## Objective
Pull out each row below that contains the word "arrow".

** START Stored rows **

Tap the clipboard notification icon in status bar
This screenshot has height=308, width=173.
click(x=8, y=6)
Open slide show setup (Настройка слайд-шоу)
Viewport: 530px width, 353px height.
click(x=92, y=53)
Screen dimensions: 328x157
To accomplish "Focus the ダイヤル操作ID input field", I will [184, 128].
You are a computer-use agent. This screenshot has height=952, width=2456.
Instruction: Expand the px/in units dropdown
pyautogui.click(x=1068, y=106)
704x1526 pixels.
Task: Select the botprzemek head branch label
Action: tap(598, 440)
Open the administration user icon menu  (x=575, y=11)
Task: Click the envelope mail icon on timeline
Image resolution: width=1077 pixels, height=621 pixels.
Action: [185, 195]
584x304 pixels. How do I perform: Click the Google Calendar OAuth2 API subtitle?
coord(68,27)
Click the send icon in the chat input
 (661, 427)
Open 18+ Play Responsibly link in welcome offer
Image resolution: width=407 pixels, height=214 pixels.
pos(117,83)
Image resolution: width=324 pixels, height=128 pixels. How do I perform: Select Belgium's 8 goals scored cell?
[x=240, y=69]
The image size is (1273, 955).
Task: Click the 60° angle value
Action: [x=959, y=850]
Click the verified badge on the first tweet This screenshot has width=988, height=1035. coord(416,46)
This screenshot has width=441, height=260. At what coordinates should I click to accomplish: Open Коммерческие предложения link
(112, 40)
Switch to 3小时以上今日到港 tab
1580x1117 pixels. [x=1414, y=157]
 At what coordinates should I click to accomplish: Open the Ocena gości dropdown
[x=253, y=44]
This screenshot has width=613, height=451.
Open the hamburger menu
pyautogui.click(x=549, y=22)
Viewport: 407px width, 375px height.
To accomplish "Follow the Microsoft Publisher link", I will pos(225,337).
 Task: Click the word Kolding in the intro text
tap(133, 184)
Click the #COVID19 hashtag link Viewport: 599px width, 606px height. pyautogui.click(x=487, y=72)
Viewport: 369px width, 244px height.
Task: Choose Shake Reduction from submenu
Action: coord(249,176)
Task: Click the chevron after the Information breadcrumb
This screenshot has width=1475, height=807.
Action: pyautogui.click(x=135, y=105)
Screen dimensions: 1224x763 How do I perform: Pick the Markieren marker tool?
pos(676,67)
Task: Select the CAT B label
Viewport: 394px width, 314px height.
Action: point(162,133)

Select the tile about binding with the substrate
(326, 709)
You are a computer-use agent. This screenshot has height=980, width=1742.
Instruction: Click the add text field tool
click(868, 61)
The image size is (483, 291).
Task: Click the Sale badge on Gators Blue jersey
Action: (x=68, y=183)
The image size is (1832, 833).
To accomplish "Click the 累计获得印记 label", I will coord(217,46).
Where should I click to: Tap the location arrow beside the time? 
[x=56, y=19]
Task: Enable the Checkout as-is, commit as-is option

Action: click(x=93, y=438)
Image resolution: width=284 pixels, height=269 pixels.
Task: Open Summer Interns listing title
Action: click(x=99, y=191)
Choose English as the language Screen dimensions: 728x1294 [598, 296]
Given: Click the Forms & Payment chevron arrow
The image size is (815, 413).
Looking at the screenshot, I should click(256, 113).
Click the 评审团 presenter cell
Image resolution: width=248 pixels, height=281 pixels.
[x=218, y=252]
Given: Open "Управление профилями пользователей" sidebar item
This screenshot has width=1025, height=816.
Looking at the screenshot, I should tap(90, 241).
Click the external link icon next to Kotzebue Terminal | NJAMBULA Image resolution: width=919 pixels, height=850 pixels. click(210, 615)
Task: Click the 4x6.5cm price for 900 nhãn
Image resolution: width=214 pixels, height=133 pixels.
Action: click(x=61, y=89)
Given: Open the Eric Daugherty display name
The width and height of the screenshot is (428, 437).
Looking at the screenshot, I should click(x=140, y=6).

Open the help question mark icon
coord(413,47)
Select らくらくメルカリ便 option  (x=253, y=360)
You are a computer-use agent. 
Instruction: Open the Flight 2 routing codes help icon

** END Stored rows **

## Response to this exercise
Where should I click to: Tap the location arrow beside the time? 
Given: Click the Forms & Payment chevron arrow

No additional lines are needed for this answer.